Des individus doués pour le football naissent partout, y compris dans notre pays. Il faut que les jeunes talents gabonais bénéficient d’un environnement permettant à leurs virtualités d’éclore et de s’épanouir. EDSON ARANTES DO NASCIMIENTO avait en lui de grands atouts. Il est devenu PELE parce qu’un environnement porteur existe au Brésil. S’il était né à Malinga ou Nzamaligue, il ne serait jamais devenu PELE.

3-LES MOYENS

Plusieurs clubs ont été créés par « des en Haut d’en Haut » qui, en plus de la promotion du sport, construisaient des ambitions, compréhensibles au demeurant. Tout naturellement ces équipes périclitaient ou disparaissaient si l’étoile du mentor venait à pâlir.

Un club étant un investissement, il devrait être l’œuvre d’un homme d’affaires. (Cas de M. KATUMBI en RDC). Nous n’en avons pas encore de ce niveau. Que faire ?

La voie à emprunter découle de l’histoire récente de notre football.

Je relève que sur les 40 dernières années, notre meilleure performance a été la participation de SO.GA.RA à une finale de coupe d’Afrique.
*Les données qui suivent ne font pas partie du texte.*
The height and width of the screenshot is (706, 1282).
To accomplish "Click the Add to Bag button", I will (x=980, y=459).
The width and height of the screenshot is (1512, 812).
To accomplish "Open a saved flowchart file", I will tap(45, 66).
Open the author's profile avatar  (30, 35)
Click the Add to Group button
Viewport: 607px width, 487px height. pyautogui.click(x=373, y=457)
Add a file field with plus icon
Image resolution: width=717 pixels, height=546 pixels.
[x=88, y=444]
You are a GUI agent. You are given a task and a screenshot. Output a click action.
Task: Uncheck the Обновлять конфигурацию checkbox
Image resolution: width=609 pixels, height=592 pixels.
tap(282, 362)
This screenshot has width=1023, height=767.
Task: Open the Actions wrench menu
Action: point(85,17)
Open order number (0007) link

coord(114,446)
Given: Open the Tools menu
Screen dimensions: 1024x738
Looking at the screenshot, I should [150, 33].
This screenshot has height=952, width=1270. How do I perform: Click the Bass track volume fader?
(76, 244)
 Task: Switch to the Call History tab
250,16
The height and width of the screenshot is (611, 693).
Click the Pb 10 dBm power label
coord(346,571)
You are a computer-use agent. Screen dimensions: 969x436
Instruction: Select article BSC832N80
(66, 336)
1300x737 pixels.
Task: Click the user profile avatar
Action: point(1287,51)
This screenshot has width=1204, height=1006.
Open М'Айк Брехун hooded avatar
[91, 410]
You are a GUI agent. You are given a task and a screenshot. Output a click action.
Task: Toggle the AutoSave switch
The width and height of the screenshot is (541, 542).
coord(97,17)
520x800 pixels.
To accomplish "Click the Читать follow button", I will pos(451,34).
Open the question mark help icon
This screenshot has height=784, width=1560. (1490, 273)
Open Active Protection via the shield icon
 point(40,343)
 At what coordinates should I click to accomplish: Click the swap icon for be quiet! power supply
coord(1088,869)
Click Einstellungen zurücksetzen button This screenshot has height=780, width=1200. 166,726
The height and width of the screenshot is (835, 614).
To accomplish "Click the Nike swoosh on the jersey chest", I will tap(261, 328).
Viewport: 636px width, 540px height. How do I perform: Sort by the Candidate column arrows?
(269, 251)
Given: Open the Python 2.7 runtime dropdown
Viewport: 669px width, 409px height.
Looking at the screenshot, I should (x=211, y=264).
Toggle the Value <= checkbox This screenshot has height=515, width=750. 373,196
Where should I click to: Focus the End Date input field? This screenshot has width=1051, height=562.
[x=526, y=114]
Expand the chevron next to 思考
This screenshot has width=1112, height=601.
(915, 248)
C’est le seul club gabonais à être parvenu en finale d’une compétition continentale. Je pense donc qu’on devrait reprendre l’idée de Léon MEBIAME, alors Premier Ministre, de demander à des entreprises ou à de grandes administrations de patronner des équipes, en étudiant spécialement les conditions d’une telle intervention. Faire dépendre des subventions de l’Etat le fonctionnement courant des équipes, le démarrage du championnat, n’est pas une solution viable.

Au total, nous devons retenir qu’en sport comme en toutes choses, les résultats ne sont que le fruit de l’organisation, du sérieux, du travail, et non de l’improvisation, de la chance, ou du frottement de telle feuille exceptionnelle.

Dans les lignes qui précèdent, j’ai survolé quelques aspects de la problématique de notre football. Bien d’autres existent : la formation des entraineurs, préparateurs physiques, arbitres ; le sponsoring, la représentation des joueurs, la place des joueurs étrangers dans nos équipes, les rapports entre le Gouvernement, la FEGAFOOT, et la FIFA etc….

Plusieurs personnes – gabonaises ou étrangères – s’occupent à un titre ou un autre de notre football avec dévouement, et sont soucieuses de le faire progresser. Elles côtoient d’autres, qui sont parfois des imposteurs et même des aigrefins. Peut-on séparer le bon grain de l’ivraie, ou tout au moins, empêcher ces derniers de nuire ? C’est le souhait de tous les amateurs de football.